Ohue et al. (13) found deficits of verbal memory in patients surgically treated for brain artery aneurysm. The problem of verbal memory recovery was addressed by Haug et al. (12); their study results showed that verbal memory recovered 6 months after surgery, which is not in accordance with our study results. Cheng et al. (36) report that patients have problems with verbal fluency after surgery for brain artery aneurysm, which could be the reason why they reproduce a smaller number of words than supposedly memorized. Furthermore, deficits in verbal-mechanical and verbal-logical memory could also be explained by aneurysm location in brain hemispheres. As shown in Table 1, in our patients, most aneurysms were located in the left cerebral hemisphere, the one that is dominant for verbal functions. All of the above studies showed evidence for negative effects of brain aneurysms on memory functions; hence, when more aneurysms are located in the left cerebral hemisphere, it is logical that they will negatively affect verbal functions and therefore also the functions of verbal memory.

Another possible explanation of poorer recovery of memory functions with time than expected could be found in the study carried out by Pačić-Turk et al. (42), who investigated personality changes in patients following surgery for brain artery aneurysm. In the second period, the majority of patients experienced more pronounced reactive changes in terms of increased anxiety, hypersensitivity, paranoid and aggressive tendencies, all of which significantly influence the functions of attention, concentration and memory (20). The fact is that many patients suffering from brain lesions experience emotional disorders that affect their everyday living, anxiety and depression being among the most common ones. Anxiety leads to distraction and concentration difficulties, while depression results in the lack of interest and decreased arousal. In combination with mood changes, they all affect performance in many neuropsychological tests, including memory tests (32).

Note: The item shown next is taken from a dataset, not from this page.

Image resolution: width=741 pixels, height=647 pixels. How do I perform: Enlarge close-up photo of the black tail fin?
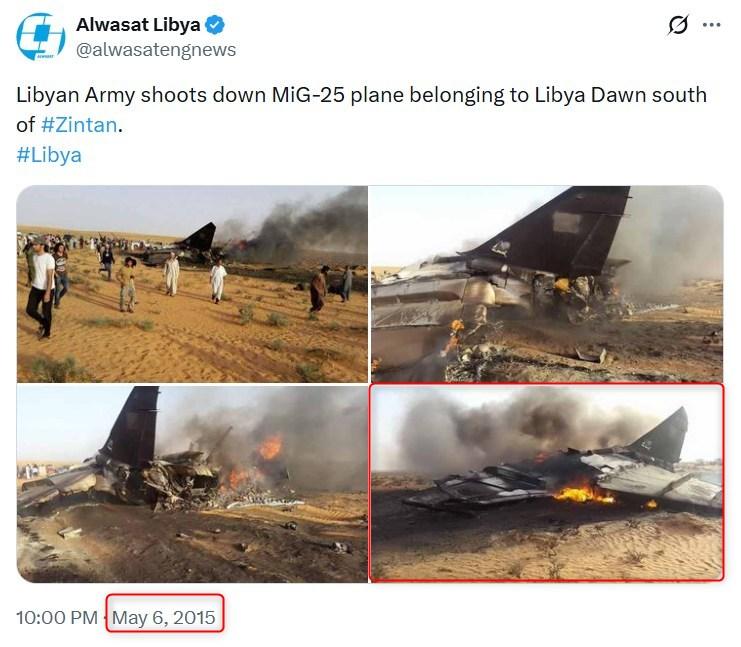547,284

Our study obviously had its limitations. The first to note was a small sample and unequal proportion of age groups and male and female study participants, as well as unequal number of aneurysms with regard to their location in the left or right cerebral hemisphere. It is also possible that memory deficits and recovery were affected by factors that were not taken into consideration but could have affected patient ability to solve test items and their cognitive function in general, such as type of surgery, presence and size of SAH, time span from surgery to neuropsychological testing, compliance with physician’s instructions, cognitive rehabilitation, family support, etc.

In conclusion, in the first testing carried out up to 11 months after surgical treatment of cerebral artery aneurysm, the following memory deficits were found: (1) verbal-mechanical (capacity, learning curve, short- and long-term); (2) verbal-logical (short- and long-term); and (3) visual (short- and long-term). Regarding the measurements of numerical and working memory, our study participants achieved average results. In the second testing carried out 12 to 48 months following surgery, deficits of verbal-logical and visual memory were still present. In the second testing period, deficits of capacity and learning curve in the test of verbal-mechanical learning and memorizing still persisted, but the results for short- and long-term memory were found within wider ranges of normal. Our study participants continued to achieve average results for the parameters of numerical and working memory. With regard to the issue of memory recovery with the passage of time, statistically significant recovery was found in visual short- and long-term memory; study participants achieved much better results during the second testing period, particularly in terms of having only mild deficits. Long-term verbal-mechanical memory also improved with the achieved results ranging within wider limits of normal.